Nancy Johnson – dubbed the “Queen of Mean” by progressive detractors – is tending to housewifely chores and seemingly enjoying her forced retirement.
And someone is spreading ugly rumors that Edith Prague, a fixture in the state legislature, intends to write a bill establishing a People’s Toll Booth at the front of the Legislative Office Building, recently the scene of a Watergate style break-in. Governor Rell also is anxious to raise more revenue for the state, mostly to support failing schools that the ruling elite, with a curtsey to teacher’s unions, is determined not to shut down, to which end the governor has proposed an increase in the income tax. Both Prague and Rell, unappeasable revenue boosters, will be with us for some time – unless, though this seems unlikely, the state Republican Party begins to offer some resistance to the status quo: higher taxes, more spending and accelerated business flight.

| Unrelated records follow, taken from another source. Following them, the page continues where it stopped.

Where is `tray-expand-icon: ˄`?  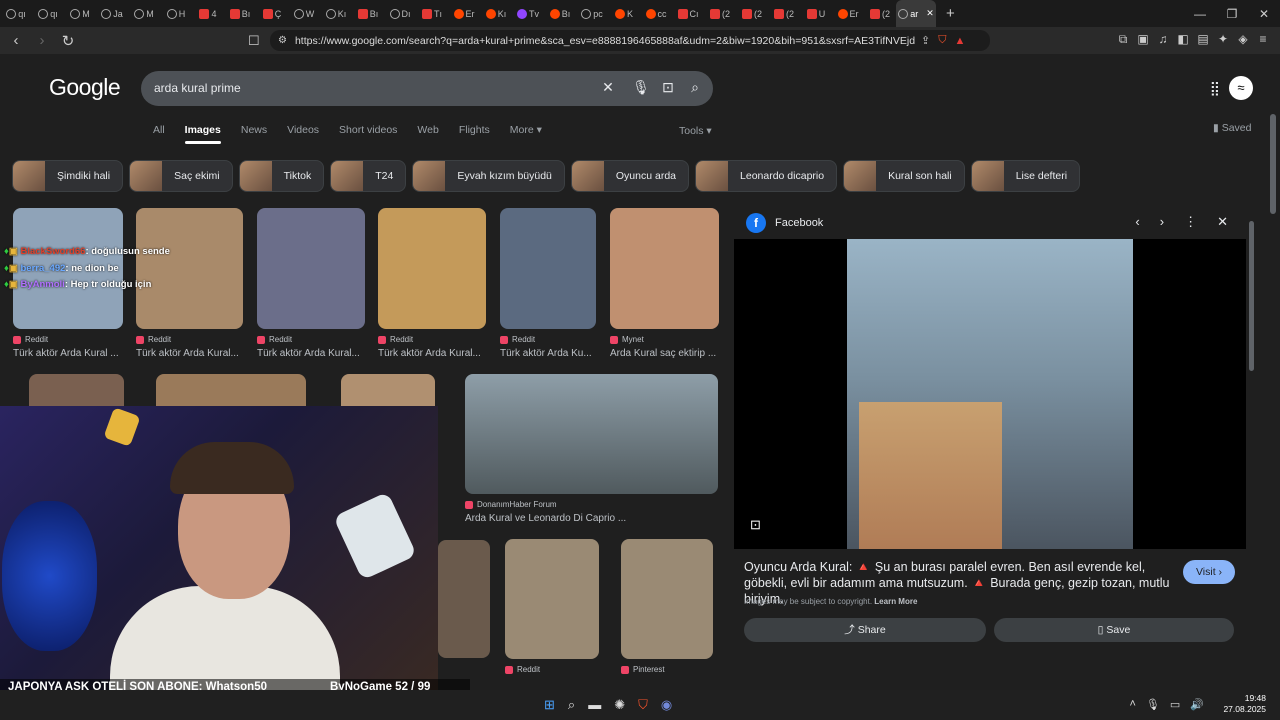
tray-expand-icon: ˄ is located at coordinates (1132, 704).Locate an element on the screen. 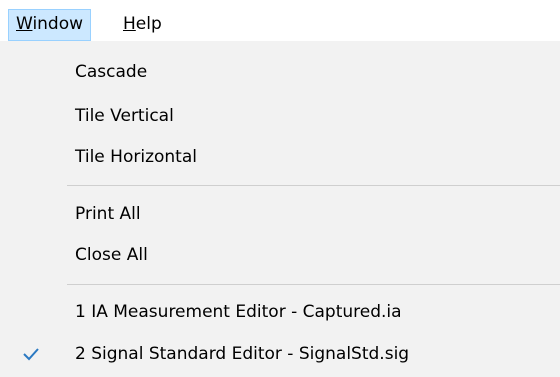 The height and width of the screenshot is (377, 560). menu-bar: Window Help is located at coordinates (280, 20).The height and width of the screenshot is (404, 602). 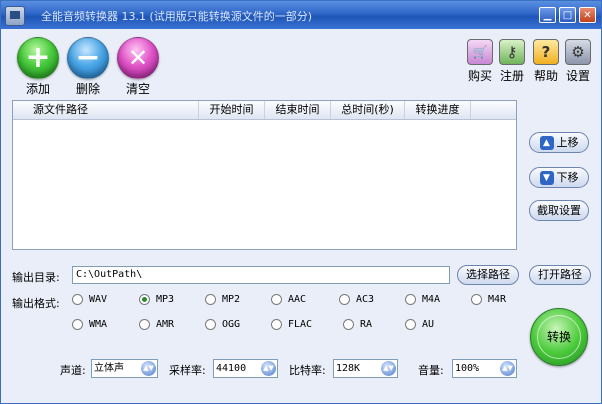 What do you see at coordinates (88, 89) in the screenshot?
I see `delete-label: 删除` at bounding box center [88, 89].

Finally, Richard Blumenthal, the Democrat perennial favorite for governor is still, alas, the state attorney general, but two recent miss-steps – his appointment as the Connecticut chairman for Sen. Chris Dodd’s nose-diving presidential campaign and his failure to sue Hartford Mayor Eddie Perez for something (for anything actually) – have given hope to millions that he might, with a little persuasion, agree to abandon his sinecure for either Rell’s or Dodd’s present position.

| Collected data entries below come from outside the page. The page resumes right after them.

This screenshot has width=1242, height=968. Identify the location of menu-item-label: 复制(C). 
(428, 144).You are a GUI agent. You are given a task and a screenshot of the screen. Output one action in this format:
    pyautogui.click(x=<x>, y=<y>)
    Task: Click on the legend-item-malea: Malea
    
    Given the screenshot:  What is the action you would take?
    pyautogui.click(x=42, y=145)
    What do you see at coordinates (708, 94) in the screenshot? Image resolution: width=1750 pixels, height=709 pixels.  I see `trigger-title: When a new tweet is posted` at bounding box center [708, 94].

These speculations are tentative because a) only a few benighted idiots believe that Dodd was not a lying Pinocchio when the wrote the federal campaign commission that he would not run for senator ever again, b) Blumenthal 1s a great prankster, one in spirit with the two plumbers who revived hope among silver-haired news hounds that Watergate is not dead, and c) Governor Rell likely will not retire to Florida after her current terms ends, a rumor begun, some suppose, by the disgruntled Schlesinger in repayment of the governor's non-support during his late race against Lamont and Senator Joe Lieberman, who is, much to the regret of sore-loser progressives, still alive and kicking against the pricks in Washington DC.
But the final nail in the Blumenthal-for-governor campaign may be his recent attempt to reduce energy costs for consumers by encouraging Rell to enter the extremely competitive and complex energy business. The same state that finds it necessary to raise taxes to support an educational structure that cannot teach urban children to read by the fourth grade now wants to help citizens crushed by high taxes with their energy bills by becoming an energy broker.

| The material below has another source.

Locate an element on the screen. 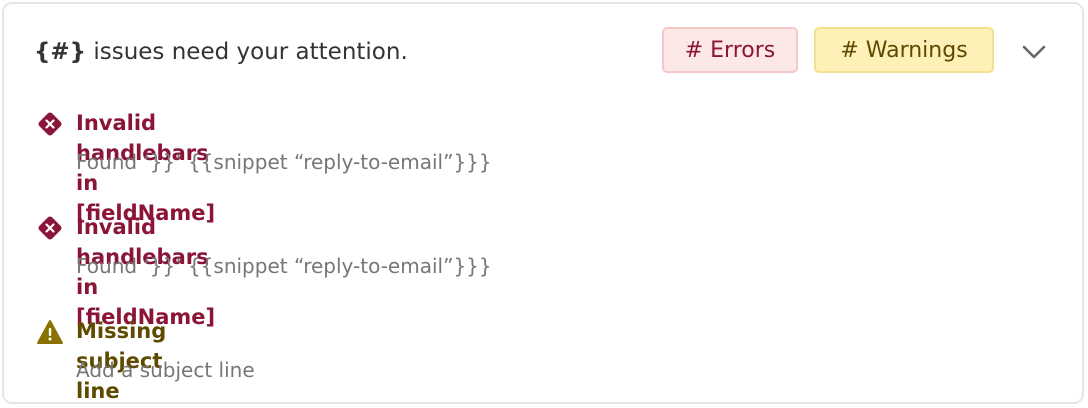 The height and width of the screenshot is (408, 1088). issues-summary-text: issues need your attention. is located at coordinates (247, 52).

That final step toward the Rubicon would be what real brokers call a bad investment.
Comments
The rise of the self financed candidate is a real peril. Their record is pretty poor on both sides of the aisle. Politics does take an apprenticeship and also needs some allies. All of these a real party affiliations provides.
You might try the Waterbury Republican American, if you live in their distribution area. It's Connecticut's New York Post.